Saya percaya bahwa dalam setiap diri manusia pasti pernah timbul pertanyaan; siapa saya? Seberapa besar kemampuan atau potensi saya? Apakah saya lebih hebat atau lebih rendah dari orang lain?
Tidak pernah ada jawaban yang tepat untuk hal itu, karena orang yang bisa mengetahui potensi dirinya hanyalah diri orang itu masing-masing. Tapi, tak ayal bahwa kita berpikir bisa mengetahuinya dari sebuah alat pengukur, semacam nilai.

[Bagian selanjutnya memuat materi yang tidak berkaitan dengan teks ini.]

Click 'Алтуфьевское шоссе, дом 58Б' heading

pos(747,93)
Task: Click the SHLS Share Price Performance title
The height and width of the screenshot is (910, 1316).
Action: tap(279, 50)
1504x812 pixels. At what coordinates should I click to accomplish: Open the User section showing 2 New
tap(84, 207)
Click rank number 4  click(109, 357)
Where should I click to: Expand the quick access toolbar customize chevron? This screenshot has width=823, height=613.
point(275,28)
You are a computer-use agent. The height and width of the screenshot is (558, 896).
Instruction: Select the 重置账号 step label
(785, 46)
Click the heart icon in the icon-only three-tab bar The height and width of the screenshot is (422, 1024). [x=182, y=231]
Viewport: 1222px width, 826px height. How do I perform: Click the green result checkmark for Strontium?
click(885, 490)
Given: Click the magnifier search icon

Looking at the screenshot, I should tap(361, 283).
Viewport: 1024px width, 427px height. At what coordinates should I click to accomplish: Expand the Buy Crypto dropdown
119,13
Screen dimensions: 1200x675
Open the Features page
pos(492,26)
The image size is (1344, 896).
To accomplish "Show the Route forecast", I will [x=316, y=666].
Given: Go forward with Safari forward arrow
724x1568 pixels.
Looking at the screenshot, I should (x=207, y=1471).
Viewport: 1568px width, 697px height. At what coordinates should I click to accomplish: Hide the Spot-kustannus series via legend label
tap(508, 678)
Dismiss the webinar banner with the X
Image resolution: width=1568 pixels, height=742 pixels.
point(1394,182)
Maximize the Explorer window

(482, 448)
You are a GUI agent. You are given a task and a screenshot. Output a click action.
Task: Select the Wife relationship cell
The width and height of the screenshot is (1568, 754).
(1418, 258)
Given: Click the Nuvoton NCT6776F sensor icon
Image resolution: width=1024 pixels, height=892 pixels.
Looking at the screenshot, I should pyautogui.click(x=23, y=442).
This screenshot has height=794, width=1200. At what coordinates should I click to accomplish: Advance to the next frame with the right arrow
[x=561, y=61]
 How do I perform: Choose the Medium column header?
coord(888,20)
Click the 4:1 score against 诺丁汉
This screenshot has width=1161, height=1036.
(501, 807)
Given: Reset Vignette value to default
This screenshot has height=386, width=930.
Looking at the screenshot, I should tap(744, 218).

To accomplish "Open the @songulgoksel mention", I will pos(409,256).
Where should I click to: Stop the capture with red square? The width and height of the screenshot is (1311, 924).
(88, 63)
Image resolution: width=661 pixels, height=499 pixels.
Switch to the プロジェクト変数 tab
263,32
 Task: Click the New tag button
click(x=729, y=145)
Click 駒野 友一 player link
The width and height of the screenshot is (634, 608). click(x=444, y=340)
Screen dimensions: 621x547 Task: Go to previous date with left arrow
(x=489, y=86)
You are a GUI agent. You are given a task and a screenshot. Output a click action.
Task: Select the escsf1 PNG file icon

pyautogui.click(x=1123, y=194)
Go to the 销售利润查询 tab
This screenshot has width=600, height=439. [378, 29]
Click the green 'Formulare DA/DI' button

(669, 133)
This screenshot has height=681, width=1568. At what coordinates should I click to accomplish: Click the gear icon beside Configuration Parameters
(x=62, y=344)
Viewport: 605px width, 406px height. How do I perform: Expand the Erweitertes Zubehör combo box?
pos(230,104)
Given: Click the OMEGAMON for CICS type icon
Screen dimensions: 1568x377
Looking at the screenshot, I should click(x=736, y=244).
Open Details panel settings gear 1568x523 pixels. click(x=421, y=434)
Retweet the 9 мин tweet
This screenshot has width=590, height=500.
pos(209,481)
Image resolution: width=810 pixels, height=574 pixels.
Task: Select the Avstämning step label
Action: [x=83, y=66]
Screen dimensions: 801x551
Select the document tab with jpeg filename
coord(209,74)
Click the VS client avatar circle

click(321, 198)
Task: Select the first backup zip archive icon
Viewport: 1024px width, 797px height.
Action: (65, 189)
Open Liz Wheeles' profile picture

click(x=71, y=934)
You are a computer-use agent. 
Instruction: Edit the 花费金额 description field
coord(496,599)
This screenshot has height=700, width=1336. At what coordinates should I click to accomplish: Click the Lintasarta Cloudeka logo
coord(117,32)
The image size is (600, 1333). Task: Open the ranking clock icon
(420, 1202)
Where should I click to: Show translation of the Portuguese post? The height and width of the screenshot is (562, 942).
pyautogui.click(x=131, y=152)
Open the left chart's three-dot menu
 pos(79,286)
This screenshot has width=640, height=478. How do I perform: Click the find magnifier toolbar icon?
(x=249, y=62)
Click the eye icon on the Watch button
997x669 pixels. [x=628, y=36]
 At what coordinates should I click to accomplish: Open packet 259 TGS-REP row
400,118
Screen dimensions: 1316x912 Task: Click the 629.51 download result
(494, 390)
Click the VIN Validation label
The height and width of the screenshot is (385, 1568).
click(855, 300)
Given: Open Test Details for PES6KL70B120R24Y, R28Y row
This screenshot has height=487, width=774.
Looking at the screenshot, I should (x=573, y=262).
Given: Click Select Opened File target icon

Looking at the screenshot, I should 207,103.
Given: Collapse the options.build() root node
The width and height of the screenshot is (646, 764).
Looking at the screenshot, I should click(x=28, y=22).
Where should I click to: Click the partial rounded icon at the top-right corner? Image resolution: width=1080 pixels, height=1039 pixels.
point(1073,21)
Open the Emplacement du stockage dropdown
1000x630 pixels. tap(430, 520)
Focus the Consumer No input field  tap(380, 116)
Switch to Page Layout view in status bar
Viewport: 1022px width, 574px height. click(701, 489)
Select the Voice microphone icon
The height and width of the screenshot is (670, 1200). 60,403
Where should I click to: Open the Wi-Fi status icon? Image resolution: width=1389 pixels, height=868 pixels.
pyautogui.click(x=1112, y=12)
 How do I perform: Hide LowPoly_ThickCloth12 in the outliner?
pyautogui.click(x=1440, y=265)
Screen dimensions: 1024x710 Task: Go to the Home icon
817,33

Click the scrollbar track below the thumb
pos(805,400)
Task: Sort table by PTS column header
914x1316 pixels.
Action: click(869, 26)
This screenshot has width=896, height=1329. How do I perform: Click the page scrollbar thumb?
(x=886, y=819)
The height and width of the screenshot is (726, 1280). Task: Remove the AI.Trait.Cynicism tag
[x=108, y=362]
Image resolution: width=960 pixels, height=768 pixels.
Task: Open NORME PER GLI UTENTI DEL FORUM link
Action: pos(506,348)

‘Alat’ yang biasanya digunakan untuk mengukur ‘kecerdasan’ adalah tes IQ. Rentang nilainya pun beragam. Saya pernah mengikuti tes IQ di sekolah, dan jujur saja, hasilnya mengecewakan. Kata teman saya, saya tidak perlu percaya pada hasil tes IQ tersebut karena sebenarnya diri kita bukanlah sesuatu yang dapat dinilai dengan angka. Kita lebih dari itu. Kita lah yang tahu seberapa cerdas diri kita. Ucapan teman saya sangat membangun. Kini saya tahu, bahwa tes IQ (tertulis) hanya digunakan untuk mengukur kemampuan otak kiri saja. Mereka, yang biasanya dianggap ‘biasa’ karena tes IQ yang biasa saja, bisa jadi memiliki kecerdasan di bagian otak kanan yang tidak terlihat.
Online?
Perkembangan teknologi yang semakin canggih memudahkan manusia untuk mencari dan mengukur siapa dirinya sesungguhnya. Kini tes IQ pun semakin mudah dilakukan. Hanya memerlukan koneksi internet. Dan ragamnya pun bermacam-macam, tidak hanya sekadar tes IQ lagi, tapi juga tes kepribadian, tes kemampuan otak, dan sebagainya (silahkan kunjungi situs what-character, memorado, atau my top fans yangdishare beberapa teman). Bahkan ada pula tes atau kuis di mana kamu harus tinggal atau siapakah kamu di masa lalu? Pertanyaannya, apakah kuis tersebut akurat?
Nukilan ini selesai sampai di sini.